An important car in the Mercedes stable, the C-Class has never really been pitched as an out-an-out performance car unlike its German rivals. Buyers want comfort and the car’s cabin is not short of soothing curves and plush trim materials. Crucially there’s more space then before, too. And if you want performance there are always models sporting the popular AMG badge.

As you’d expect from a car promising an improved ownership experience, the C-Class is a little bigger in all the right places. Cabin space has been boosted thanks to an increase in the car’s wheelbase, and there should be no complaints from adults in the back.

Cabin storage space is also good, what with the ample oddment storage options, while the option of a split rear seat expands the potential of the already capacious boot. It might be a saloon, but the car’s rear can swallow a surprising amount of stuff, while the low load lip ensures heavy or bulky items can be handled with relative ease.

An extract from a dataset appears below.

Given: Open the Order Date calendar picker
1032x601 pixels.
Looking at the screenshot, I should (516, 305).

With the accent most definitely on luxury, it’s no surprise that the C-Class driving experience is largely a smooth and refined one. The steering wheel and driver’s seat offer ample adjustment, while all-round visibility is good. Steel springs are the default set-up but, in a class first, you can opt for air suspension, which delivers a plush ride akin to that in the larger S-Class.

Thrifty UK buyers will be pleased by the launch engine line-up, which consists of four-cylinder diesel and petrol motors. Overall economy is up on the preceding models, and the 168bhp C 220 Bluetech oil burner is expected to be the key model for business users. You’ll need to pick the more powerful C 250 Bluetech variant (201bhp) if you want to hustle the car along at a decent pace, however. And with all cars gaining a driver selectable driving mode control, switching it to Sport helps boost the car’s agility, and should please keen drivers.

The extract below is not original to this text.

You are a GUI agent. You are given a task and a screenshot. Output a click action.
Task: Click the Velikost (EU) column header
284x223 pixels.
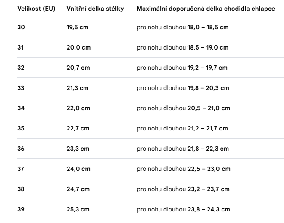[x=36, y=9]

In premium executive circles, the new C-Class is surprisingly good value. UK spec includes a generous level of standard kit – simulated leather upholstery, a comprehensive audio system, good list of safety features – along with the promise of modest running costs if you opt for the lower-powered diesel variant.

If you’re not convinced by the “young, sporty, thrusting professional” image promoted by the likes of BMW and Audi, the more luxurious and refined C-Class might just be the one for you. It’s clear that Mercedes is keen to tap into the aspirational notion of S-Class ownership, so why not start with its mini-me cousin?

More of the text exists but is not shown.